Radio Frequency IDentification (RFID) and Ubiquitous Sensor Networks (USNs) will bring forth the productivity for entrepreneurs and the innovation for the public service. From the two technologies, the competitiveness of the nation will get stronger and the whole society will evolve into a ubiquitous world. RFID and USN will connect everything in society.
In the coming years of the ubiquitous society, RFID and USN will enable workers on management, logistics and distribution to do their jobs more efficiently. Managing products individually and collectively will be easier. Workers can have information about where the products are going on in real time. That means all the visibility that workers and their employers wish to have is possible. Entrepreneurs can pursue the ultimate efficiency and clarity in logistics and distribution. Furthermore, they can dramatically reduce the whole cost. This will be the greatest merit that RFID and USN will be known for.
The Ministry of Information and Communication (MIC) is focusing its top priority on RFID and USN. The MIC evaluates those two technologies as the new visions for the future. That is why the Ubiquitous Korea policy and IT 839 Initiatives that the MIC pursues take RFID and USN as the two main pivotal technologies. The MIC will take any measure to meet the demands of RFID and USN in the market. Also, it will help civil sectors develop the related technologies and the standards of RFID and USN.
Since 2004, the MIC has taken a variety of initiatives to create a new environment in which businesses related to RFID and USN applications can spring out and answer the necessity of demand. It has also explored and tested a lot of new services and business models. These market-vitalizing policies increased the market from 55 billion won (US$60 million) in 2003 to 327 billion won (US$357 million) in 2006. This is a huge growth.

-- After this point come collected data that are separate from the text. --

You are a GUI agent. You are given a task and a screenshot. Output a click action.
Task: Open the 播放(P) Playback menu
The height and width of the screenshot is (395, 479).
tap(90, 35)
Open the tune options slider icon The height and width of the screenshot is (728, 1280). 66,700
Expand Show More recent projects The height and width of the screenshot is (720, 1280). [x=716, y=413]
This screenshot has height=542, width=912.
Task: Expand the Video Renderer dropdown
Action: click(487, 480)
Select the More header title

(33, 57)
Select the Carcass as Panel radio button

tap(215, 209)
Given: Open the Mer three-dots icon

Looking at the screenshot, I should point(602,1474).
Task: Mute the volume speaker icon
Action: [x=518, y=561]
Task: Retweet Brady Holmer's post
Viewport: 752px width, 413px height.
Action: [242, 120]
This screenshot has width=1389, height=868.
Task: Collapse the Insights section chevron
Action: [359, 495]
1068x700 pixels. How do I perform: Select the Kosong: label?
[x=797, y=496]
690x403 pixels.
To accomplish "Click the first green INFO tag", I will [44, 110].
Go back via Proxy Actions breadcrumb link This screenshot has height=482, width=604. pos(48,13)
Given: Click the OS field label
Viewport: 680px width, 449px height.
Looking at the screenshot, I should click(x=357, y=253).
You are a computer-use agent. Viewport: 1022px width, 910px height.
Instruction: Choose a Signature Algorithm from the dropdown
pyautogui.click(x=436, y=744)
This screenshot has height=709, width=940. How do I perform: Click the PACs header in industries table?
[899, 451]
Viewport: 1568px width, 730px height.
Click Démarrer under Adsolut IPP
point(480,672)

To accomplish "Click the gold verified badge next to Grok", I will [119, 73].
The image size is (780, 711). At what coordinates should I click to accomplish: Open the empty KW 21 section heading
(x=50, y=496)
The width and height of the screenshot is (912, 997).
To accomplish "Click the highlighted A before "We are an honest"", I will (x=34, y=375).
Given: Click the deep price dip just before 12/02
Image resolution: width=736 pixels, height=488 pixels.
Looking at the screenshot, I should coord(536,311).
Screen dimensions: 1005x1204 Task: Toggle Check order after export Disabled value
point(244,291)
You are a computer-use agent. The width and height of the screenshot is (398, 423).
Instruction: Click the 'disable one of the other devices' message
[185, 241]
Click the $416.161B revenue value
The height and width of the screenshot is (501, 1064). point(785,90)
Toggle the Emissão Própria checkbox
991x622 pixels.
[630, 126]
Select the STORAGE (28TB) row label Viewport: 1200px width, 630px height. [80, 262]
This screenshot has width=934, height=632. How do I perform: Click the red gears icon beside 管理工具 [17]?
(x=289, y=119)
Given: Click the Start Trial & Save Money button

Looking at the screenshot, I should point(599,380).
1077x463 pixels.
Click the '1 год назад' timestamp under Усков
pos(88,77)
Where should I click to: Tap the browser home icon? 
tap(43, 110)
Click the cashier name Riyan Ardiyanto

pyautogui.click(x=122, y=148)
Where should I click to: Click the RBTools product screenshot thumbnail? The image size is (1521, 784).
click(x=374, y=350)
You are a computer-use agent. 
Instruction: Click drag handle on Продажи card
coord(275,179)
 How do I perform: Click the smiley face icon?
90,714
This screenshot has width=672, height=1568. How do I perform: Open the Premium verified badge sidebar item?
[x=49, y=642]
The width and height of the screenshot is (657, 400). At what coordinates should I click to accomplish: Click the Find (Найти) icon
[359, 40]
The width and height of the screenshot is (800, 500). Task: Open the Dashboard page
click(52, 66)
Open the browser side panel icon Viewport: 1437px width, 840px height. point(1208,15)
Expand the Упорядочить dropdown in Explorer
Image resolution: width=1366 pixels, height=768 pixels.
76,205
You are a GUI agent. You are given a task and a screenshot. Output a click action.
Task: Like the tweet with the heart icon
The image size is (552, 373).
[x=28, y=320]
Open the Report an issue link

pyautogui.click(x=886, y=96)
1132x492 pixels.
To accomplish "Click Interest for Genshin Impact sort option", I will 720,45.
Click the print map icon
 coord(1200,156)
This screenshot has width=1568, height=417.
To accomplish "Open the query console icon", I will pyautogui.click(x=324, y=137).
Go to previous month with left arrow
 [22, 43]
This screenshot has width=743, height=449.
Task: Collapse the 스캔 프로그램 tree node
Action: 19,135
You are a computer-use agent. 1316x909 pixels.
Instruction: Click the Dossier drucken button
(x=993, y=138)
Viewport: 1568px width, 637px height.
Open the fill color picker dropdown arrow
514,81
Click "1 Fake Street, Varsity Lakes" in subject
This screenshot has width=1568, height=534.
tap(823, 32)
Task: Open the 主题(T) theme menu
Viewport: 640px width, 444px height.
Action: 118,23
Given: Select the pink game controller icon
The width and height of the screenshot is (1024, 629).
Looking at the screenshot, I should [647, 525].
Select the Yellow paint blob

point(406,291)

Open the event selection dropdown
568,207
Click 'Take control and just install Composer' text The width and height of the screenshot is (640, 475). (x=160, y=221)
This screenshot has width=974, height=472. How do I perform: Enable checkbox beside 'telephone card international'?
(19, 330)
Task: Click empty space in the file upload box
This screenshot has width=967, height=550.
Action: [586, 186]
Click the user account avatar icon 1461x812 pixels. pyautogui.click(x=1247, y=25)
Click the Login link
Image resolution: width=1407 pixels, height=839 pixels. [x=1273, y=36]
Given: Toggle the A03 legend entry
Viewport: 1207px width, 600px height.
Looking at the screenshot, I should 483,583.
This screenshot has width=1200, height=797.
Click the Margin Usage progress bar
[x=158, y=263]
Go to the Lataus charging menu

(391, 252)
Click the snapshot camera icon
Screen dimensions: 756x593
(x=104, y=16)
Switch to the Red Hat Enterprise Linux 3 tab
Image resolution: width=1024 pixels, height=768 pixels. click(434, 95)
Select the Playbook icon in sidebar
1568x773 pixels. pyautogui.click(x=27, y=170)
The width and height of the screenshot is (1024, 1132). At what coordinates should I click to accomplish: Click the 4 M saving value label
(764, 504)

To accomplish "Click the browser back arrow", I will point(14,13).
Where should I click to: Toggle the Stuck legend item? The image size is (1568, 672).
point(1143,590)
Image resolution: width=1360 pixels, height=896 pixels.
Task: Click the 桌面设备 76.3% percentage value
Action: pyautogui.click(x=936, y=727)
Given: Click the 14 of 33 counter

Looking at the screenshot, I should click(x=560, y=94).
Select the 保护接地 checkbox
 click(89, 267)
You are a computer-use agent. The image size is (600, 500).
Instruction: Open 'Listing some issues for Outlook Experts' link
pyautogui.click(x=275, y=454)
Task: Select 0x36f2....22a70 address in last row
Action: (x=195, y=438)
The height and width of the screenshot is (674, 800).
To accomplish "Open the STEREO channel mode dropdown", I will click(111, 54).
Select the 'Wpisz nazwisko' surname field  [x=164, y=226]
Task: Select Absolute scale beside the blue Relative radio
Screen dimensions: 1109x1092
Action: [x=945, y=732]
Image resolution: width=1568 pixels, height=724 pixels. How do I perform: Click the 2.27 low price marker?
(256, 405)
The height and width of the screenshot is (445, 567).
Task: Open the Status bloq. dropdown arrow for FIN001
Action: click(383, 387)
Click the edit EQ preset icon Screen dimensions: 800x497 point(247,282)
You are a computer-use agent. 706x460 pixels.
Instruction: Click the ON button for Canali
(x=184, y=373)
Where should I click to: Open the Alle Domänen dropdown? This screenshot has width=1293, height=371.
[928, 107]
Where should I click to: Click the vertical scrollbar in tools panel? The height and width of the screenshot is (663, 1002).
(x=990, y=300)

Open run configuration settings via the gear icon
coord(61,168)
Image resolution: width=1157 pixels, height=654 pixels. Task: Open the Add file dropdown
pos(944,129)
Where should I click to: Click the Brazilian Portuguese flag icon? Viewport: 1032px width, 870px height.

The price of RFID tags has dropped from two thousand won (US$2.18) to two hundred won (US$0.22). RFID has never seen such a growth in its short history. Unfortunately, domestic companies have yet to be aggressive in investment and in adapting RFID to their logistics and distribution.
The lack of confidence in investment is attributed to hesitation. If a success is seen, companies will come out from behind the curtain. In this circumstance, it is hard for the government to push such policies as compulsory attachment of RFID and to guarantee a tax-cut for participating companies. The MIC should present some successful cases of RFID and USN, and then it should work together with sixteen the ministries, such as the Ministry of Finance and Economy, the Ministry of Construction and Transportation, and the Ministry of Maritime Affairs and Fisheries to create a grand project for RFID and USN. Actually, these sixteen ministries gave birth to the Blueprint for RFID and USN.
According to the blueprint, the government will revise nine laws by 2008 to support the market. It will force all harbors to tag RFID onto shipping containers. Food and medicine is also the target. Laws will be made for that matter, thus improving the logistics and distribution. Those who meet the level the government sets will be given incentives such as tax cuts and monetary assistance.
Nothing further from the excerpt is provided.